Nasza Loteria NaM - pasek na kartach artykułów

Trefl Sopot - Polpharma Starogard Gdański 91:65 (wideo)

Paweł Durkiewicz
Starcie Trefla Sopot z Polpharmą Starogard Gdański było jedynym niedzielnym meczem trzeciej kolejki Tauron Basket Ligi. W derbach Pomorza zdecydowanie zwyciężyli żółto-czarni, nawet mimo kontuzji lidera drużyny Filipa Dylewicza. "Kociewskie diabły" ponownie zawiodły i nadal pozostają bez wygranej w nowym sezonie.

Starcie trzeciej i czwartej ekipy poprzedniego sezonu zapowiadało się emocjonująco. Przed pierwszym gwizdkiem wiadomo było, że oba zespoły zrobią wszystko, by wyjść z dołka po ostatnich słabszych występach. Sopocianie rozczarowali w poprzedniej kolejce, przegrywając w Kołobrzegu z Kotwicą, z kolei starogardzianie przyjechali na Ergo Arenę z myślą o otworzeniu swojego konta ligowych wygranych. Jak się okazało, wielkiej dramaturgii zabrakło.

Jeszcze początek spotkania zapowiadał wyrównaną batalię. Przez kilka pierwszych minut gra toczyła się wedle hasła "kosz za kosz", a zawodnicy obu drużyn nie mieli problemów ze skutecznością. Trener gospodarzy Karlis Muiznieks dał tym razem szansę występu od początku Pawłowi Kikowskiemu. Zawodzący ostatnio obrońca odwdzięczył się już w pierwszej akcji, trafiając zza linii 6,75. Problemem Polpharmy w pierwszej kwarcie były faule - po trzech minutach "farmaceuci" mieli już na liczniku 5 przewinień. Pod koniec pierwszej części gry na parkiecie pojawił się debiutujący w drużynie Pawła Turkiewicza rozgrywający Robert Skibniewski. Były gracz Śląska Wrocław i Anwilu Włocławek od razu po wejściu zdobył pięć punktów z rzędu. Po 10 minutach prowadziła jednak ekipa Trefla, w której znakomicie grali szybki jak błyskawica Giedrius Gustas i walczący na tablicach Marcin Stefański.

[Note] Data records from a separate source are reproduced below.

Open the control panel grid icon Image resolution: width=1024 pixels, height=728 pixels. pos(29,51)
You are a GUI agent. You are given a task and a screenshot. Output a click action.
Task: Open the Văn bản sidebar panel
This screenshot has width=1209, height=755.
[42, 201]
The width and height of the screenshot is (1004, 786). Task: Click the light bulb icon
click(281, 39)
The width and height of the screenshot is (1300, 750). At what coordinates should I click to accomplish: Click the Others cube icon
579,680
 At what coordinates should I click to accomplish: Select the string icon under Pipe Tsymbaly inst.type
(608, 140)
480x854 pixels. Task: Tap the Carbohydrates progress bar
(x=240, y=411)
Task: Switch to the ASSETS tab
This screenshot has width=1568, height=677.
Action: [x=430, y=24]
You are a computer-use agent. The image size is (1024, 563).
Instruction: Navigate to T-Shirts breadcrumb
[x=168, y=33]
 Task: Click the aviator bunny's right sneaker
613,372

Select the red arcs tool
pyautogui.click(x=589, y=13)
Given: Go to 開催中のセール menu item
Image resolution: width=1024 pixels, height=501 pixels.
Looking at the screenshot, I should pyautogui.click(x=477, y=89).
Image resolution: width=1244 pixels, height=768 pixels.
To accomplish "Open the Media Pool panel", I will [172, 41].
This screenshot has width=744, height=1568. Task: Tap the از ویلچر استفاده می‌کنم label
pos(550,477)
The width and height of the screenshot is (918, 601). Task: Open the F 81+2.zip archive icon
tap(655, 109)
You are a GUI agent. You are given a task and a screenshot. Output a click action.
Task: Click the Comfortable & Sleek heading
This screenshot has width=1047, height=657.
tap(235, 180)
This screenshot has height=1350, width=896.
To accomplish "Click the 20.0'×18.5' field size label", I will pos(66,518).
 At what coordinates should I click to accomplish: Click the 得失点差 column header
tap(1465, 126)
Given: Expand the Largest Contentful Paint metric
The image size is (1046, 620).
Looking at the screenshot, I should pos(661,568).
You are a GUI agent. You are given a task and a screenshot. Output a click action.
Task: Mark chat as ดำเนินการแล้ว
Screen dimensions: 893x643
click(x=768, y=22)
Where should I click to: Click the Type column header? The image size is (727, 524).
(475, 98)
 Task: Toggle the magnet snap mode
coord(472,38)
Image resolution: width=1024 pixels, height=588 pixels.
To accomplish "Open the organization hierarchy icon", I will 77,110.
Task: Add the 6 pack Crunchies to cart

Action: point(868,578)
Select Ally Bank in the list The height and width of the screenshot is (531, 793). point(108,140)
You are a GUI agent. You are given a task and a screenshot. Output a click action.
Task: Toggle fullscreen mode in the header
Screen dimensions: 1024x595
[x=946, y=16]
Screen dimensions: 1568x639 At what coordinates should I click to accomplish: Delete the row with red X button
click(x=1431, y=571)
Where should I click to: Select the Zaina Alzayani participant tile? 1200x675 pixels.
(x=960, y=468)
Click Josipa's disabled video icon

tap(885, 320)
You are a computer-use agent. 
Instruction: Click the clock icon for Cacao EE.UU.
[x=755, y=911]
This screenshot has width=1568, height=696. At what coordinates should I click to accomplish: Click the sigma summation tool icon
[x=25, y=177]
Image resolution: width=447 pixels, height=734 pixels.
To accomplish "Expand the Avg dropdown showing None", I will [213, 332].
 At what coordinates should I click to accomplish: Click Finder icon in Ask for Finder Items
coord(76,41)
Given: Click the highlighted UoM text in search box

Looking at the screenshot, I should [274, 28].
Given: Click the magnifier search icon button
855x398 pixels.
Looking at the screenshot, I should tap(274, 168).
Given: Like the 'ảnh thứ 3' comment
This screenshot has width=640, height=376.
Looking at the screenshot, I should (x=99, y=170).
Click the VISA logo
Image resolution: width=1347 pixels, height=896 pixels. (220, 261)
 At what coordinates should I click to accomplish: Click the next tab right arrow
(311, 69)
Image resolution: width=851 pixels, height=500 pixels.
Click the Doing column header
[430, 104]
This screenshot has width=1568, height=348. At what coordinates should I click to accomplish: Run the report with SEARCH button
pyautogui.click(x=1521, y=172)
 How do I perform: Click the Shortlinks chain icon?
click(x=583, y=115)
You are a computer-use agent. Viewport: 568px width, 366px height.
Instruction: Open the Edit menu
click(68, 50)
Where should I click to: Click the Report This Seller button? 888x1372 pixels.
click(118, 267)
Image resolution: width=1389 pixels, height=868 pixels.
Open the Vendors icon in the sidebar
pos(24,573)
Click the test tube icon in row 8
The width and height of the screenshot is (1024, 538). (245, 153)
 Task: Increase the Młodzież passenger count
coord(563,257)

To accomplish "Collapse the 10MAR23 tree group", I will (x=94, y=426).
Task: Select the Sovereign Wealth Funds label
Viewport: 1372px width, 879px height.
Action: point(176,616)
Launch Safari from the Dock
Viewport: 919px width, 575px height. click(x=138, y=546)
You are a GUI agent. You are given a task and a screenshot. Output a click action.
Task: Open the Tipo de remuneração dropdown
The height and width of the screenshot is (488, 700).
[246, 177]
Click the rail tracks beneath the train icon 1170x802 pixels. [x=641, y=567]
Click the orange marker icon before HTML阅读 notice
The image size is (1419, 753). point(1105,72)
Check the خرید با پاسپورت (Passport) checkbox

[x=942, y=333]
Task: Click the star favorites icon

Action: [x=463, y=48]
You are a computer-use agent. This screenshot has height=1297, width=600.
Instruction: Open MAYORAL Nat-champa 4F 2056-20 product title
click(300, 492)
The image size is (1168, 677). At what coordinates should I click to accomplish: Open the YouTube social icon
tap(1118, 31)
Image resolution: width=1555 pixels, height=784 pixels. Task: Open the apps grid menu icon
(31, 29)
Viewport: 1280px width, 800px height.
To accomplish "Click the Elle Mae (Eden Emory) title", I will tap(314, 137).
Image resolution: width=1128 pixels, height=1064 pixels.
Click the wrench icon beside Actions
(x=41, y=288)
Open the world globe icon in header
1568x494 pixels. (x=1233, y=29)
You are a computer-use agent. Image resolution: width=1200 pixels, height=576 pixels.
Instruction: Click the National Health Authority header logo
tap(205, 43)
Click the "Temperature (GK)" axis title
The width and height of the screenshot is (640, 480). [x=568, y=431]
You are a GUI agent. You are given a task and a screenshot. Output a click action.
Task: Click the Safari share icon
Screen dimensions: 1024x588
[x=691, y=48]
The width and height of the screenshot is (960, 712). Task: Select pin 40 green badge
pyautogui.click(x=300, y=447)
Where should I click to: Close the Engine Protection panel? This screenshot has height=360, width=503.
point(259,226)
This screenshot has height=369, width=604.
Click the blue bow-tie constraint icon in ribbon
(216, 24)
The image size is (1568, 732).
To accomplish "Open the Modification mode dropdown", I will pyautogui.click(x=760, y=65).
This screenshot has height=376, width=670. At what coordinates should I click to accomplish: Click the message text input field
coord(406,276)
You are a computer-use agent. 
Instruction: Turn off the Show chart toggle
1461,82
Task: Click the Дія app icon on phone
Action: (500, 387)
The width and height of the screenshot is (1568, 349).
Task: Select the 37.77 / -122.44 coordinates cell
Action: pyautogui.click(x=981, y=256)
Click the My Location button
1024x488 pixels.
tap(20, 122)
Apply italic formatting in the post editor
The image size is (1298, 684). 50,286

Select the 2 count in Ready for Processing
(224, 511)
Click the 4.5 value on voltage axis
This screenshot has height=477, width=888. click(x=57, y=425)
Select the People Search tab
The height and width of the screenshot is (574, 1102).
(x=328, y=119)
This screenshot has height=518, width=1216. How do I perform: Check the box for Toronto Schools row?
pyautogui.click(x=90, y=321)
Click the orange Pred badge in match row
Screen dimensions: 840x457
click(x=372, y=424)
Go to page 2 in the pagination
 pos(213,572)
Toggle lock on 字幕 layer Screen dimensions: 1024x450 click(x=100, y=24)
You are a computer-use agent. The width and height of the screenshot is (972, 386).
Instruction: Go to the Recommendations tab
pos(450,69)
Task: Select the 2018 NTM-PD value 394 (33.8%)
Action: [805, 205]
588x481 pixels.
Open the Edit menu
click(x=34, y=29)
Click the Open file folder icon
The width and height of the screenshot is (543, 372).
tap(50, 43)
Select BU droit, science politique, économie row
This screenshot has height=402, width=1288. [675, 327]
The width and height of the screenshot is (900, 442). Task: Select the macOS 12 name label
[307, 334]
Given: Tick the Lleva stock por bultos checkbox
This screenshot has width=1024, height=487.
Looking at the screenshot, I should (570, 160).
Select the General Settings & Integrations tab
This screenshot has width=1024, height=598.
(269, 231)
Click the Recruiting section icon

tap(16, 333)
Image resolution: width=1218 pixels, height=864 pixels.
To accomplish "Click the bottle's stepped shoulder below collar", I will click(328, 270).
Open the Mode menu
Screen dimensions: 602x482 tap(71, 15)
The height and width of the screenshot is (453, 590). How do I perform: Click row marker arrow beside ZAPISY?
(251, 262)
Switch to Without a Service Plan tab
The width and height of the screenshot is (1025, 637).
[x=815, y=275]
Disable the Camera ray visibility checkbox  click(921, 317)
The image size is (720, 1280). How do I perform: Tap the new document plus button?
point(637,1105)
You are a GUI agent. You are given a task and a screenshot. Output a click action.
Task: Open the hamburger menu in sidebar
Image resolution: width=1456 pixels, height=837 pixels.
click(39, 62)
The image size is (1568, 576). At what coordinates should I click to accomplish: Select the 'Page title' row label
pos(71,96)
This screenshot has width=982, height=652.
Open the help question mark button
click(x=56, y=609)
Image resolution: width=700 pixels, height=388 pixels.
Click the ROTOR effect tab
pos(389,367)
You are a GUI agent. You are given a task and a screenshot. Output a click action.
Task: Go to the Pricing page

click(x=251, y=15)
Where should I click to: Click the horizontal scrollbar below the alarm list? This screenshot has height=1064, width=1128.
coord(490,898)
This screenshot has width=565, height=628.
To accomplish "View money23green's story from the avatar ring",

Do końca pierwszej połowy na tablicy świetlnej utrzymywała się kilkupunktowa przewaga sopocian. W szeregach Polpharmy dobrą zmianę dał Brian Gilmore, który w samej drugiej kwarcie zdobył 9 "oczek", potwierdzając swoje umiejętności strzeleckie. Jego koledzy zawodzili jednak w obronie - kilkakrotnie powtarzała się sytuacja, w której biegnący z piłką Gustas bez problemu przedostawał się pod starogardzki kosz i z dziecinną łatwością zdobywał punkty bądź asystował swoim partnerom.

Pierwszą połowę celnym rzutem z półdystansu zakończył Lawrence Kinnard. Trefl prowadził 47:40 i do szatni schodził w dobrych nastrojach. Nie było potrzeby, by na boisko wychodził Dylewicz - kapitan miejscowych poprzedniego dnia podkręcił sobie kostkę i nie był w pełni dysponowany. Sztab szkoleniowy postanowił, że "Dylu" zamelduje się na placu gry tylko, jeśli zajdzie taka nagląca konieczność.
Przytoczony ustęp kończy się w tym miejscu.